Assignment:
Using the records below, copy every line that holds the string "agent".

Recorded information:
^^^^^^^^

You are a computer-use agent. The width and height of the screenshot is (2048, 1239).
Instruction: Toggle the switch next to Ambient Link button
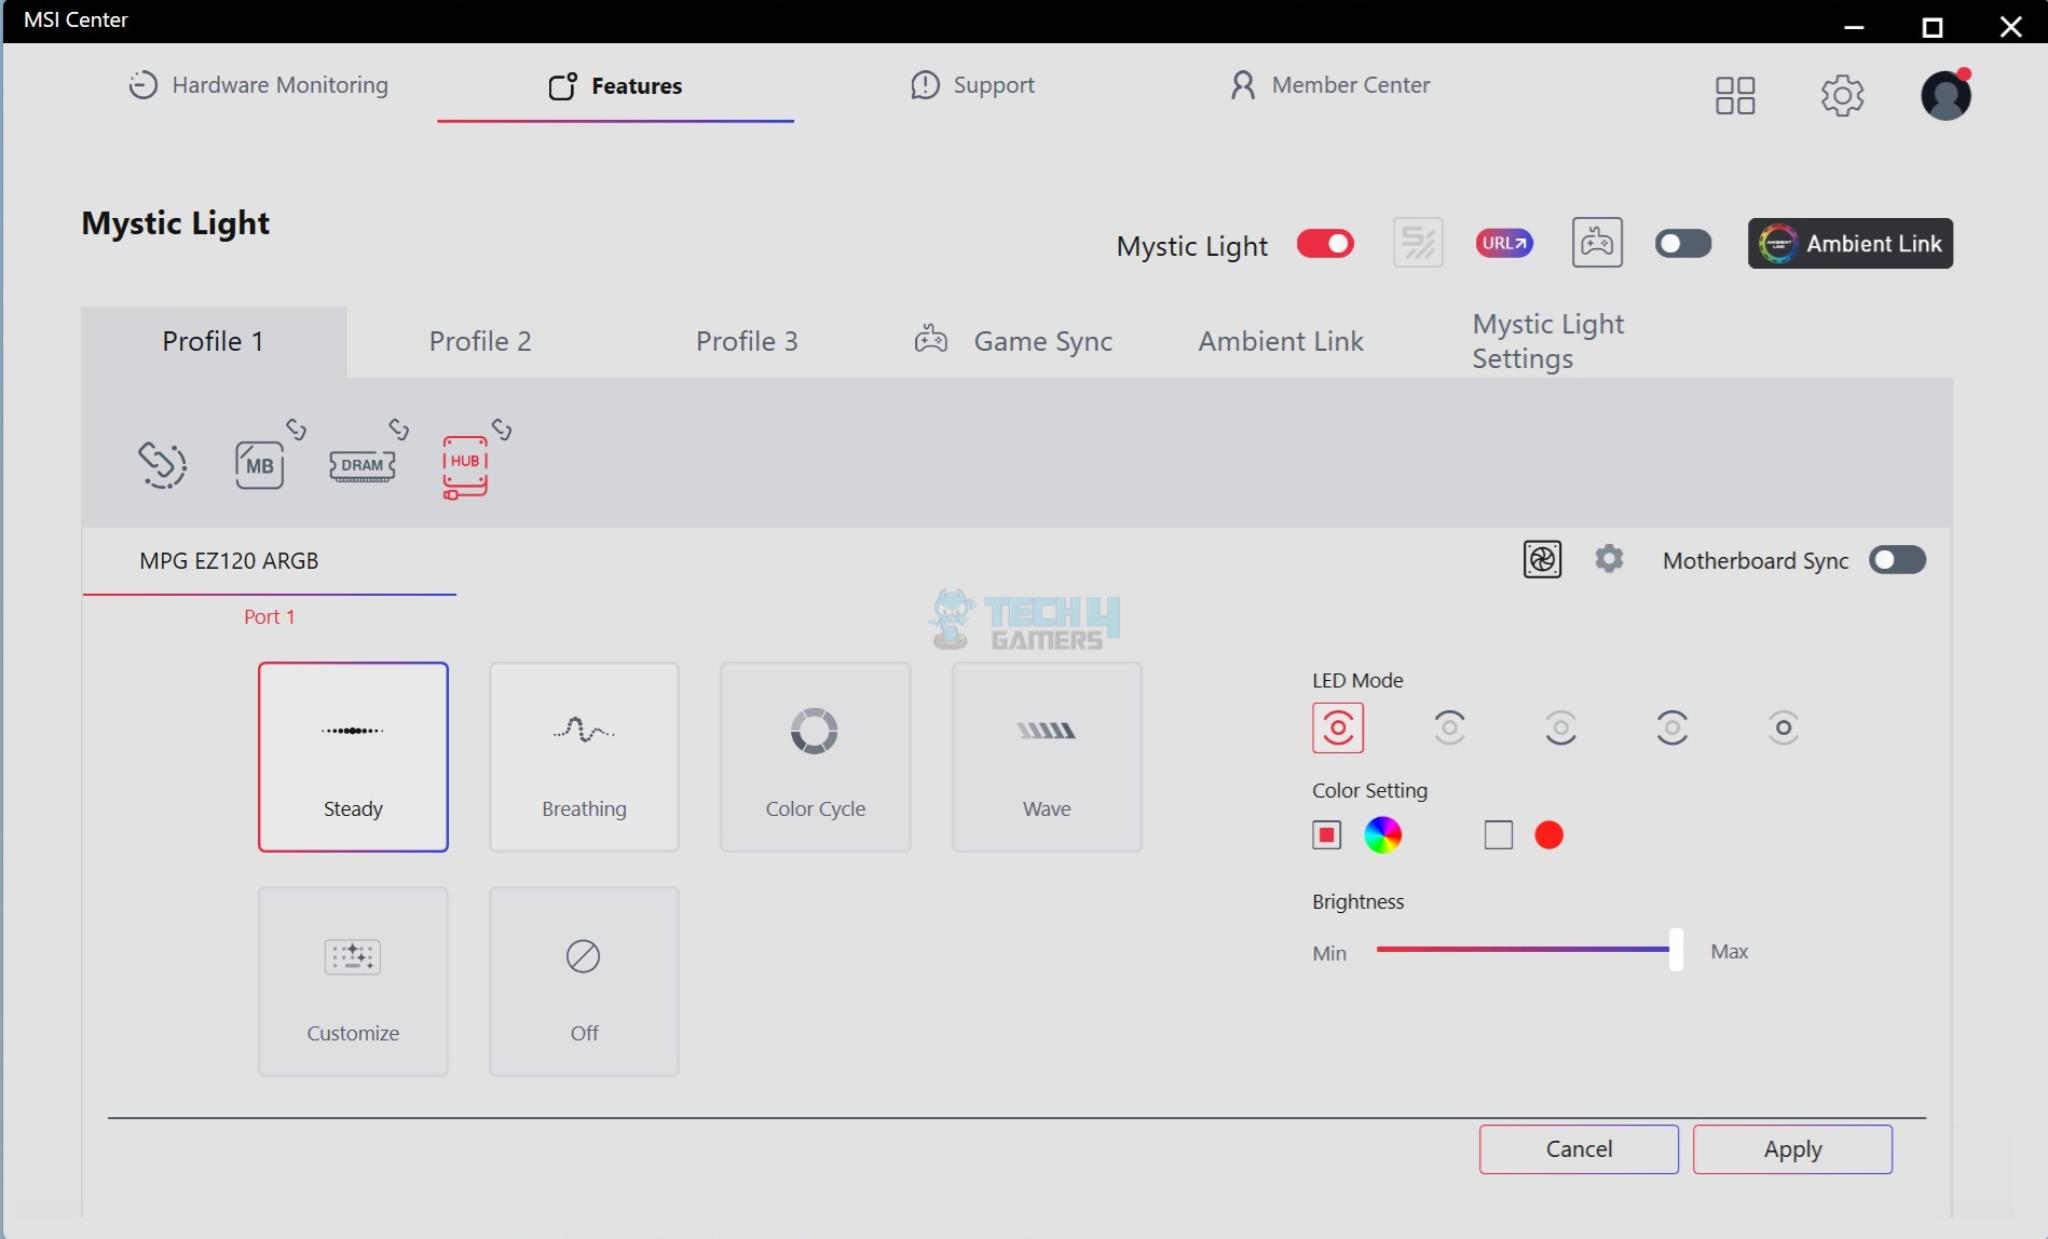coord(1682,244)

^^^^^^^^

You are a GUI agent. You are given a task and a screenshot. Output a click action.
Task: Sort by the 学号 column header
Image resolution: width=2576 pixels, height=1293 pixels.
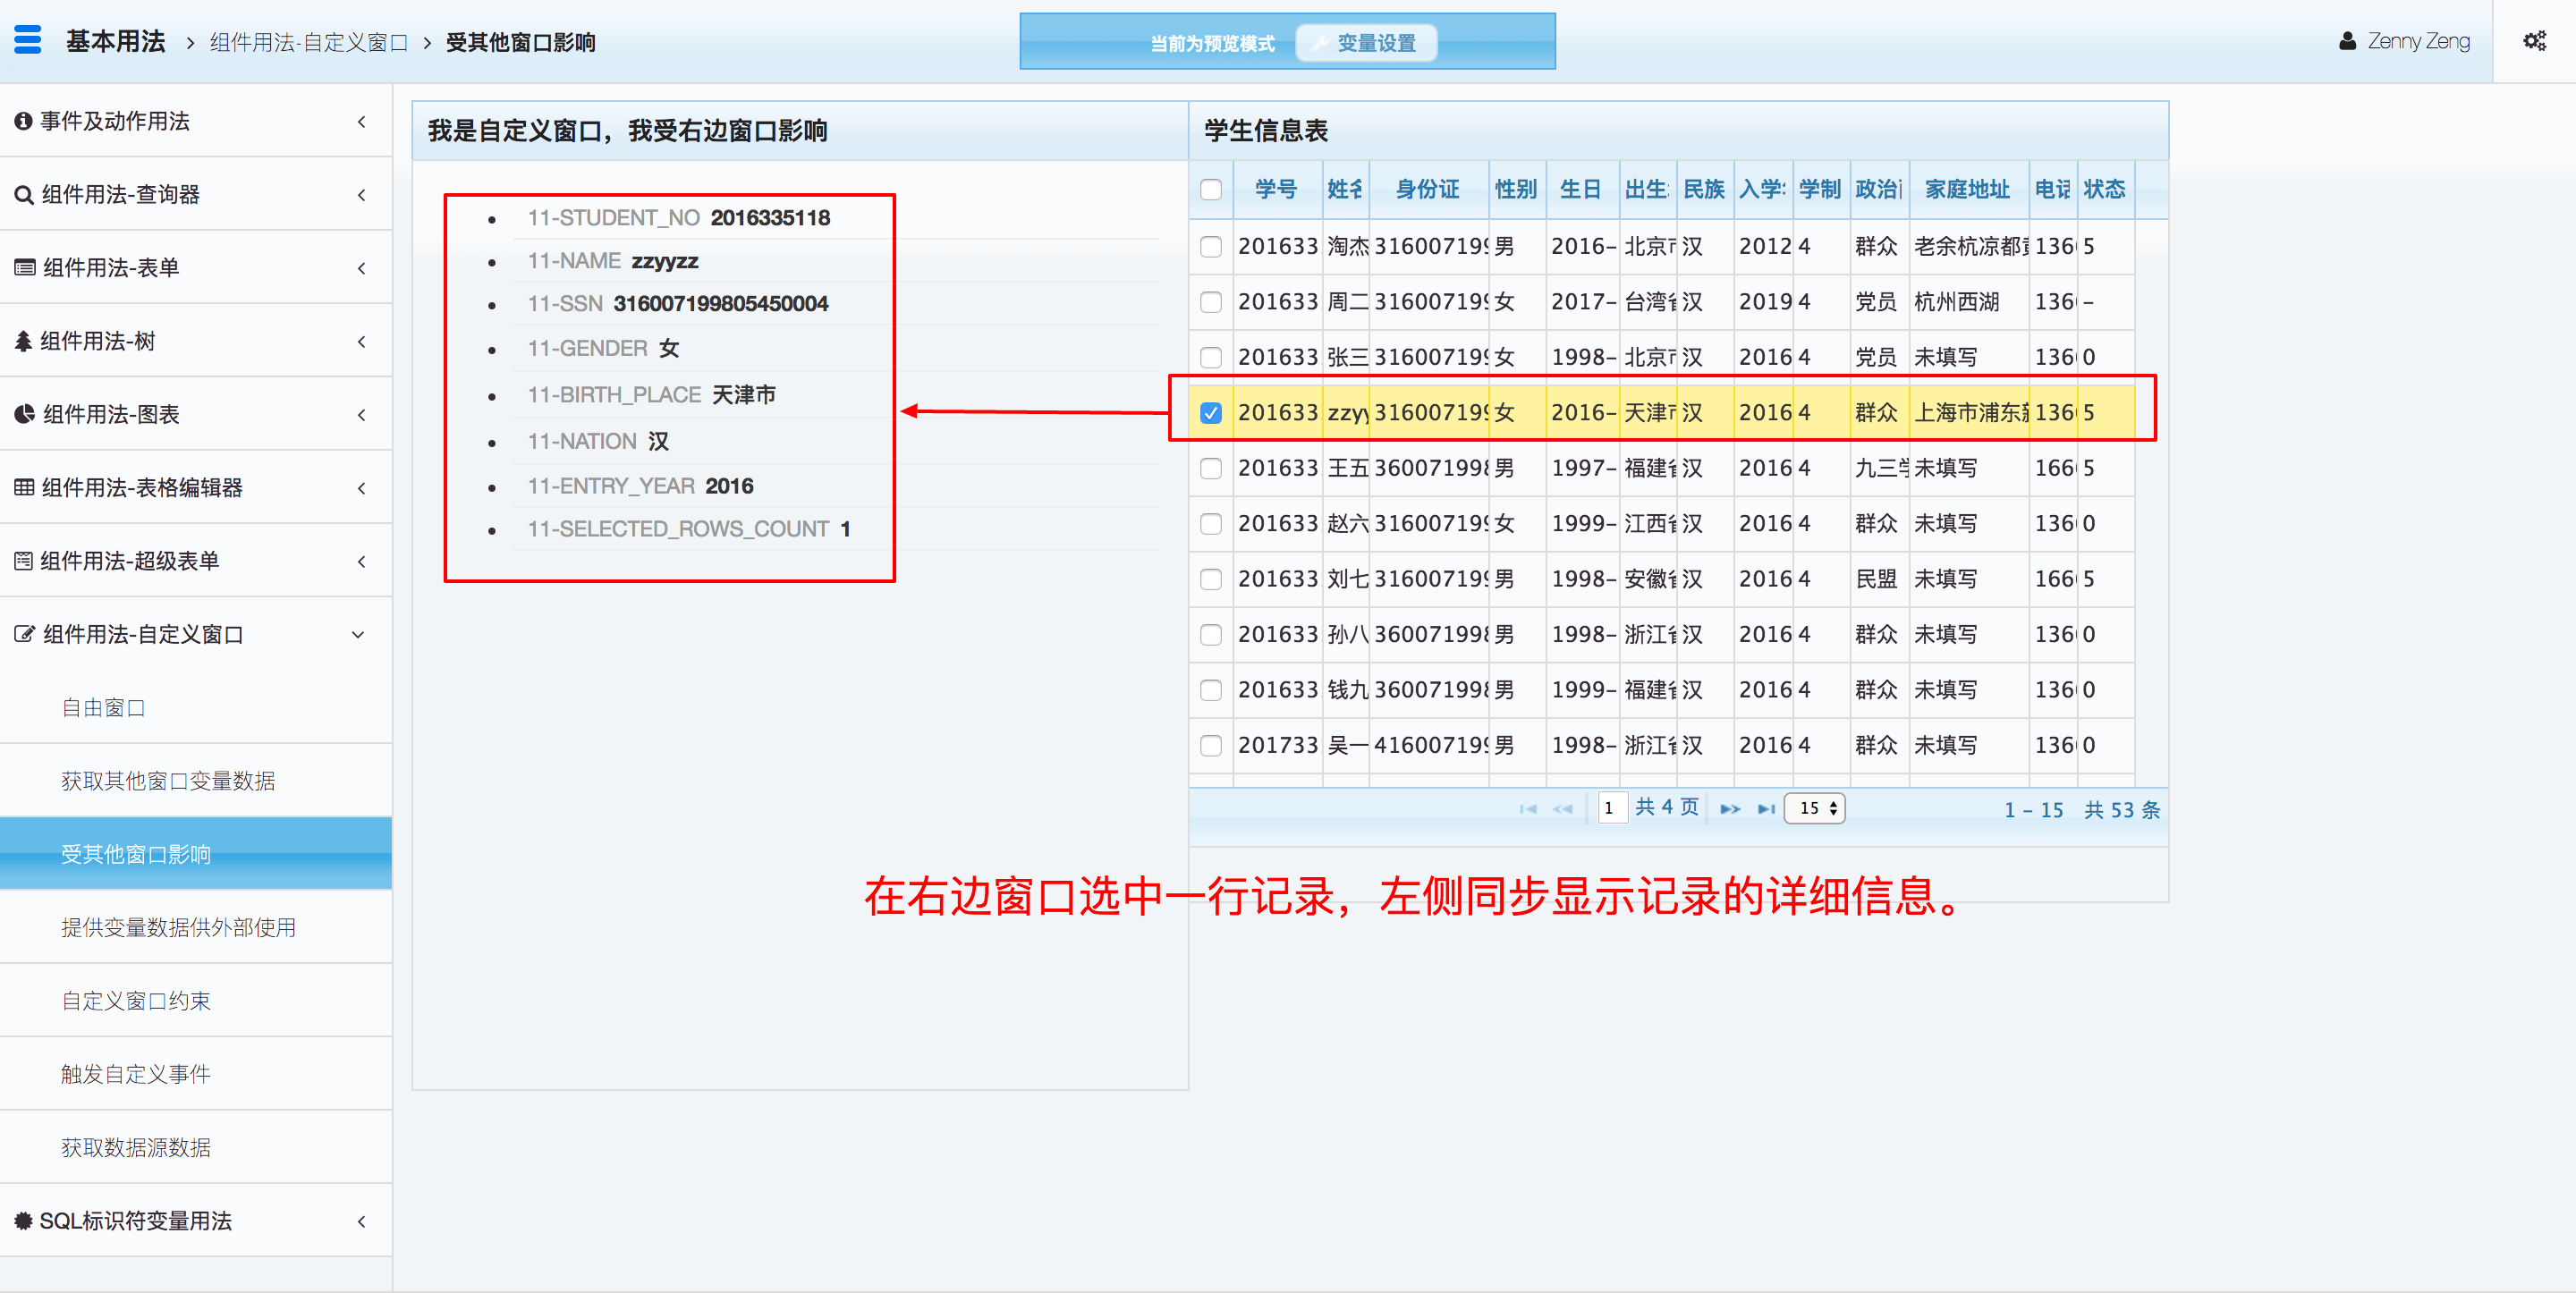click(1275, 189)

^^^^^^^^

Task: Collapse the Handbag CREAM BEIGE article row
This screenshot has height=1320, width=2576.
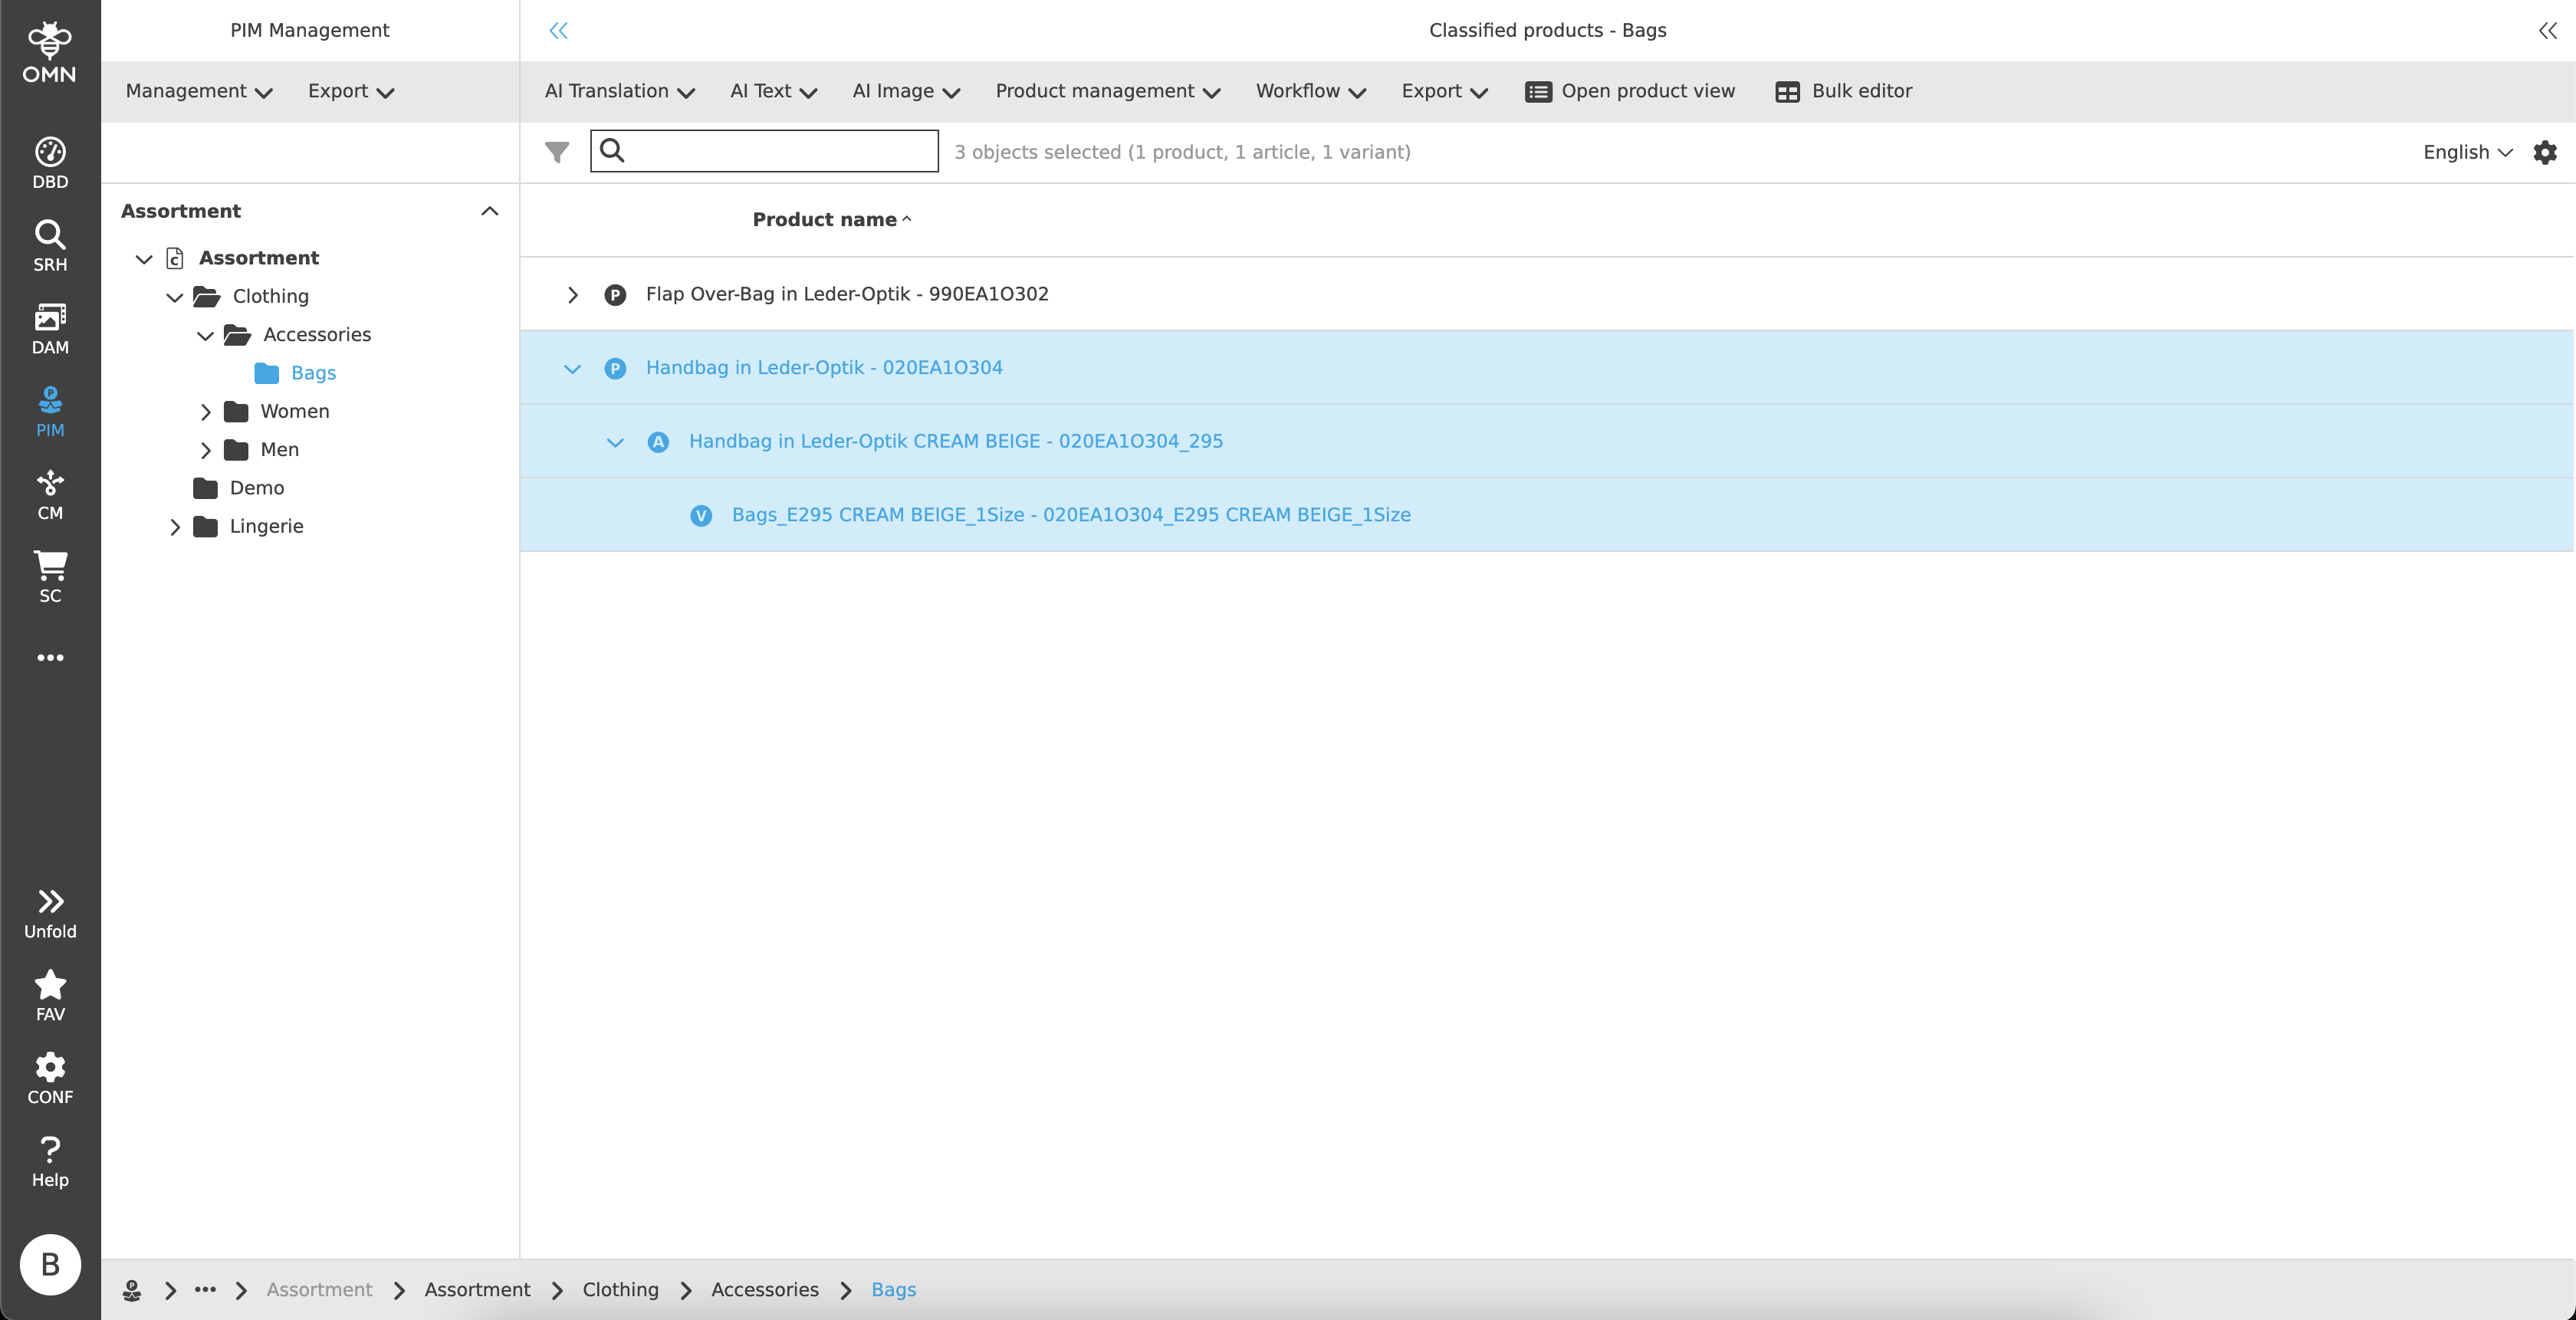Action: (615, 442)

^^^^^^^^

Response:
You are a computer-use agent. The width and height of the screenshot is (2048, 1239).
You are a GUI agent. You are given a task and a screenshot. Output a click action.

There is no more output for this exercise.